That is daft; why can't you extend the existing MSR to 64bit?

> Normally, events like instructions retired, get programmed on a single
> counter like so:
> 
> PERF_CTL0 (MSR 0xc0010200) 0x000000000053ff0c # event 0x0c, umask 0xff
> PERF_CTR0 (MSR 0xc0010201) 0x0000800000000001 # r/w 48-bit count
> 
> The next counter at MSRs 0xc0010202-3 remains unused, or can be used
> independently to count something else.
> 
> When counting Large Increment per Cycle events, such as FLOPs,
> however, we now have to reserve the next counter and program the
> PERF_CTL (config) register with the Merge event (0xFFF), like so:
> 
> PERF_CTL0 (msr 0xc0010200) 0x000000000053ff03 # FLOPs event, umask 0xff
> PERF_CTR0 (msr 0xc0010201) 0x0000800000000001 # read 64-bit count, wr low 48b
> PERF_CTL1 (msr 0xc0010202) 0x0000000f004000ff # Merge event, enable bit
> PERF_CTR1 (msr 0xc0010203) 0x0000000000000000 # write higher 16-bits of count
> 
> The count is widened from the normal 48-bits to 64 bits by having the
> second counter carry the higher 16 bits of the count in its lower 16
> bits of its counter register.  Support for mixed 48- and 64-bit counting
> is not supported in this version.

This is diguisting.. please talk to your hardware people. I sort of
understand the pairing, but that upper 16 bit split for writes is just
woeful crap.

> For more details, search a Family 17h PPR for the "Large Increment per
> Cycle Events" section, e.g., section 2.1.15.3 on p. 173 in this version:
> 
> https://www.amd.com/system/files/TechDocs/56176_ppr_Family_17h_Model_71h_B0_pub_Rev_3.06.zip

My mama told me not to open random zip files of the interweb :-)

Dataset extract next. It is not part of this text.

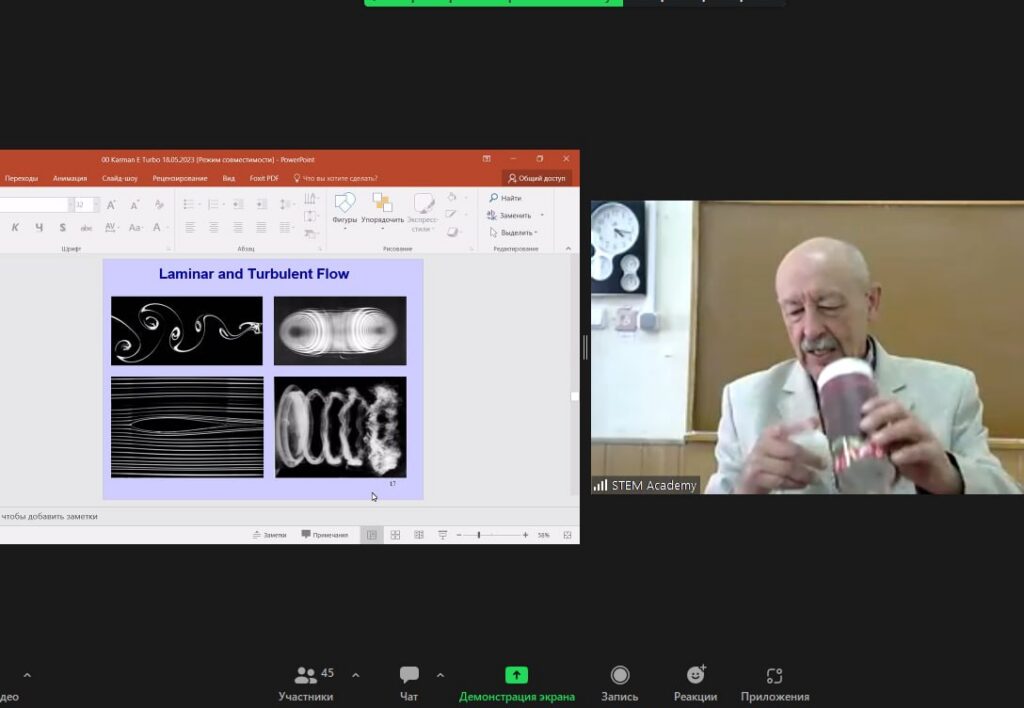Open the Приложения apps panel
Image resolution: width=1024 pixels, height=708 pixels.
coord(774,683)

Also; afaict the only additional information there is that it works in
odd/even pairs and you have to program the odd one before the even one.
Surely you could've included that here.

> In order to support reserving the extra counter for a single Large
> Increment per Cycle event in the perf core, we:
> 
> 1. Add a f17h get_event_constraints() that returns only an even counter
> bitmask, since Large Increment events can only be placed on counters 0,
> 2, and 4 out of the currently available 0-5.

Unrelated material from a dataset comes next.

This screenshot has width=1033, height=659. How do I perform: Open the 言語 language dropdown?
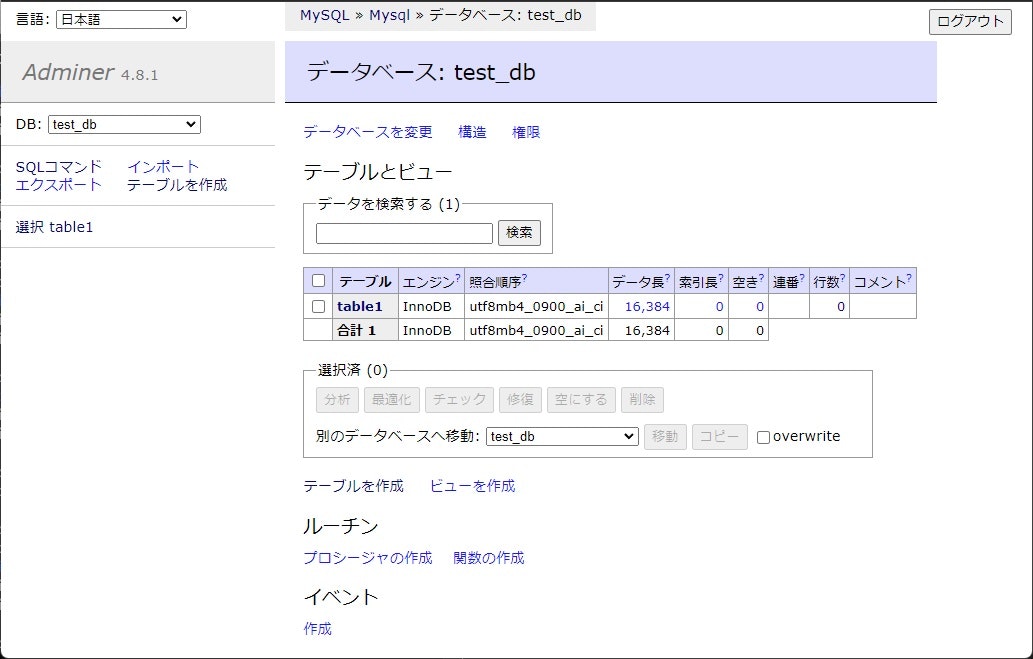(x=120, y=18)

So hereby you promise that all LI events are unconstrained, right?
Also, what marks the paired counter in the used mask? Aaah, you modify
__perf_sched_find_counter(). Comments below.

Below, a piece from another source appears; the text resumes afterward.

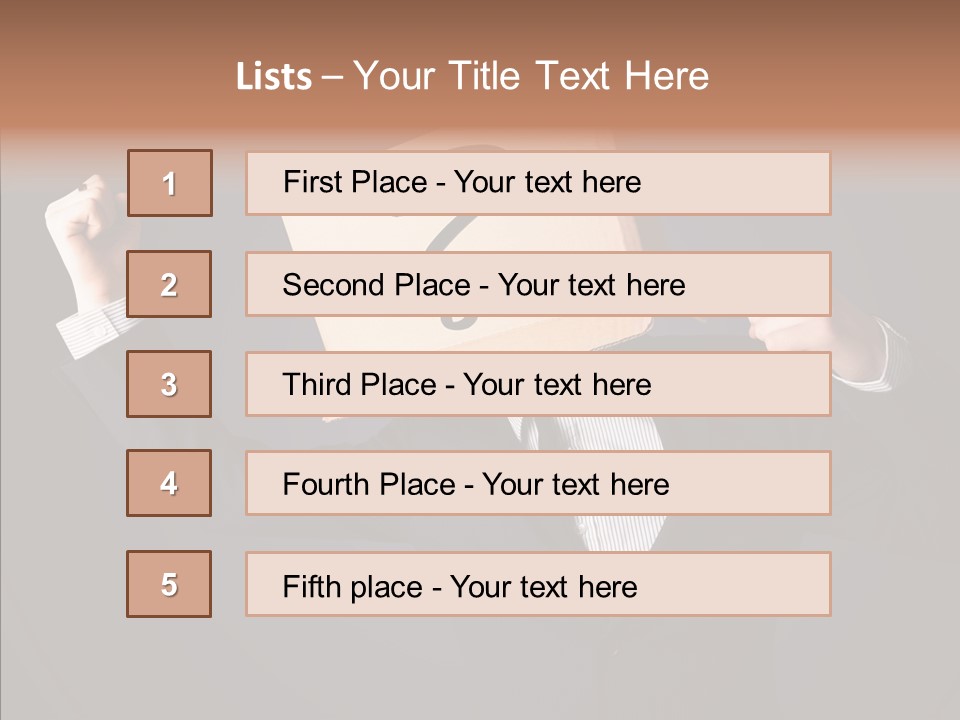Viewport: 960px width, 720px height.
Task: Select the number 5 box
Action: coord(169,584)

> 2. We add a commit_scheduler hook that adds the Merge event (0xFFF) to
> any Large Increment event being scheduled.  If the event being scheduled
> is not a Large Increment event, we check for, and remove any
> pre-existing Large Increment events on the next counter.

That is weird at best; the scheduling hooks shouldn't be the one doing
the programming; that should be done in x86_pmu_enable(). Can't you do
this by changing amd_pmu::{en,dis}able() ?

(also; we really should rename some of those x86_pmu::ops :/)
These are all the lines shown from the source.